== Exercise description ==
Format as a numbered list the part of the entries that opens with the line containing "You are a GUI" and closes with the line containing "Action: tap(46, 141)", omitting any blank lines. Leave the pictures out of the answer.

Entries on locating words and elements
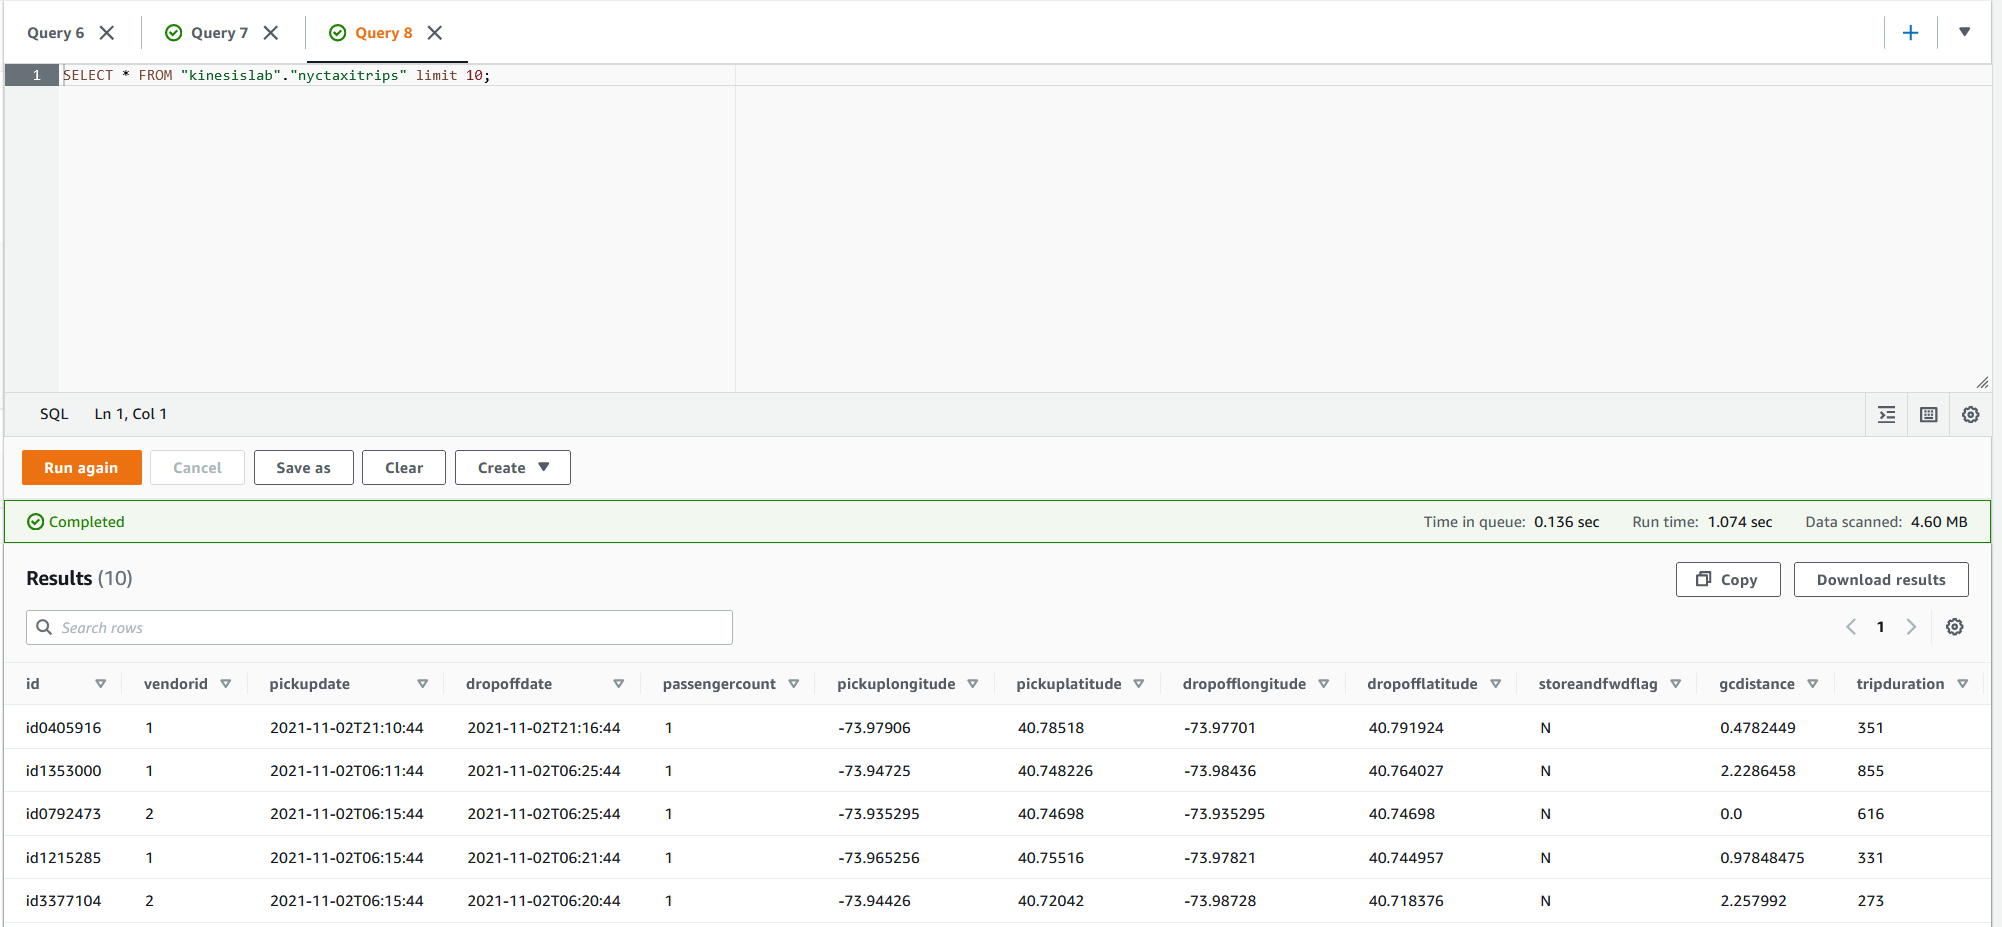This screenshot has width=2002, height=927.
Task: Click the format query indent icon
Action: pyautogui.click(x=1886, y=415)
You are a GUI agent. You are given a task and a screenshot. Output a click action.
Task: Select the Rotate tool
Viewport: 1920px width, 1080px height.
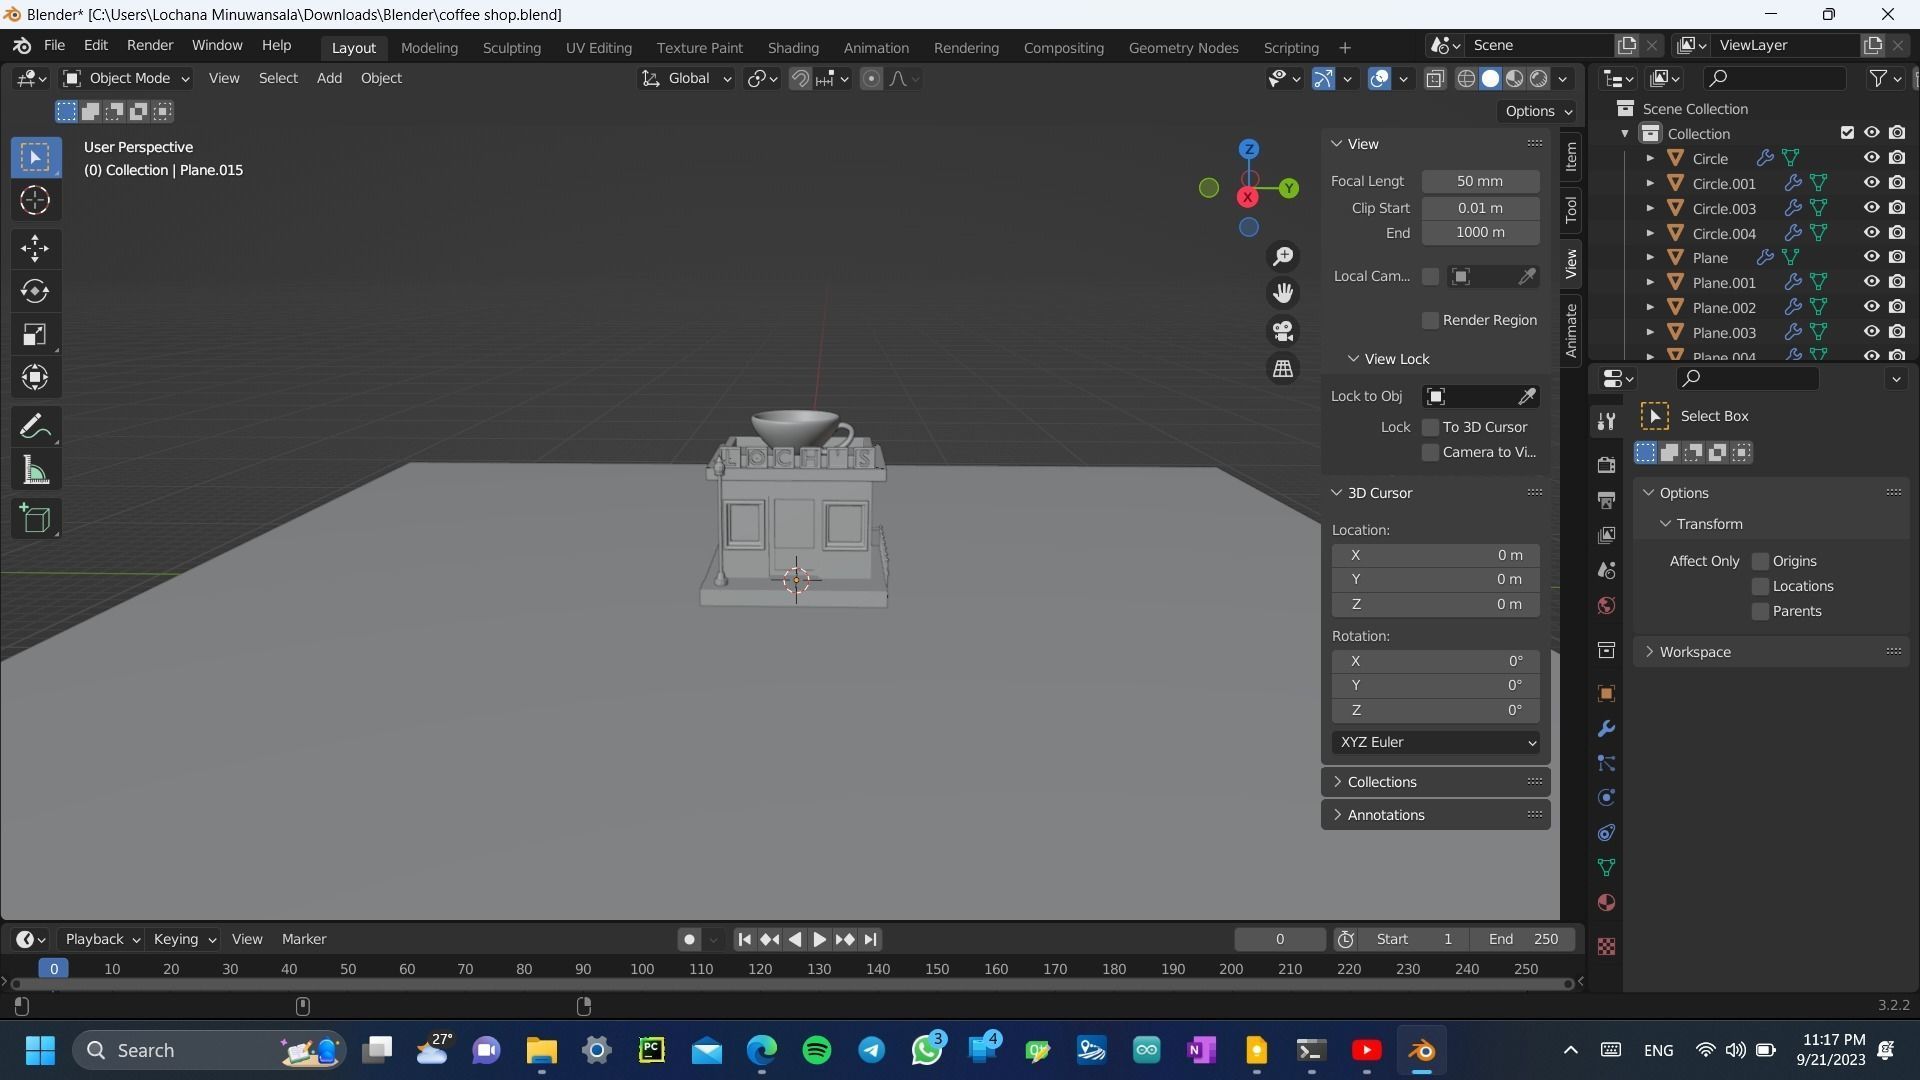point(35,291)
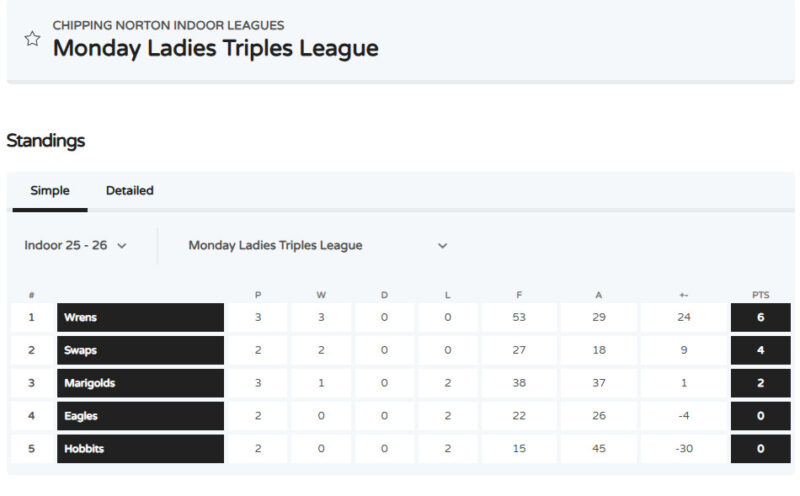
Task: Click the Standings section heading
Action: tap(46, 141)

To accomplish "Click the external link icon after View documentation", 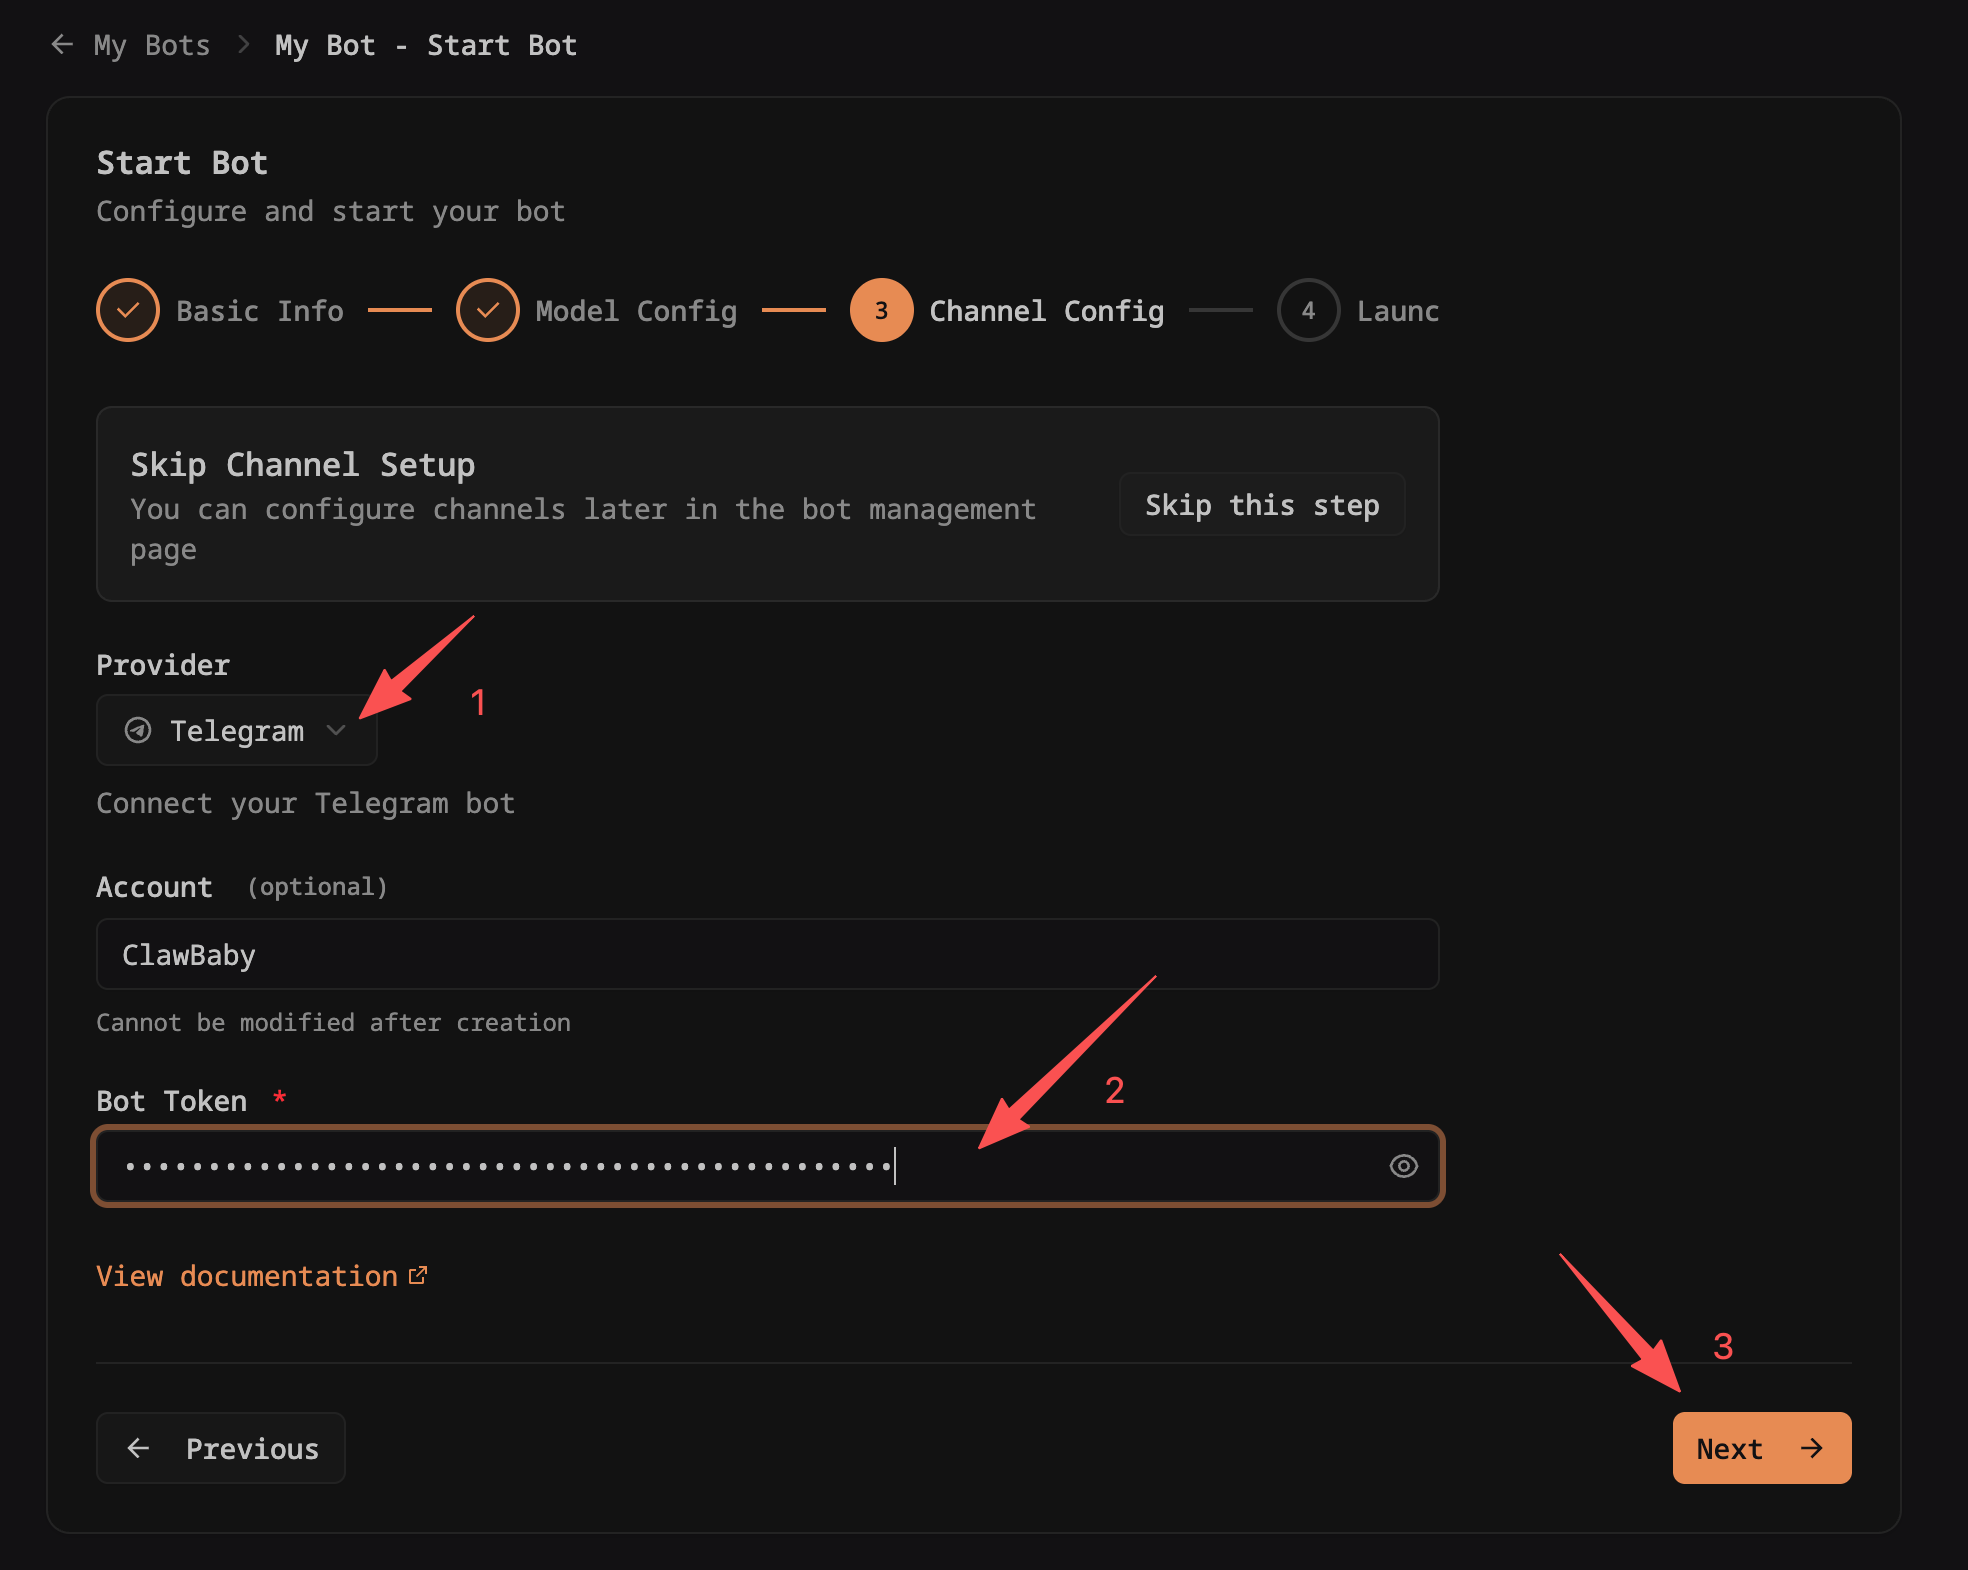I will pyautogui.click(x=418, y=1275).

== Reply to the task ==
1. You are a GUI agent. You are given a task and a screenshot. Output a click action.
2. Task: Select the Rotate tool
3. Viewport: 1920px width, 1080px height.
4. point(35,291)
5. Task: Click the Standings section heading
6. Action: tap(46, 141)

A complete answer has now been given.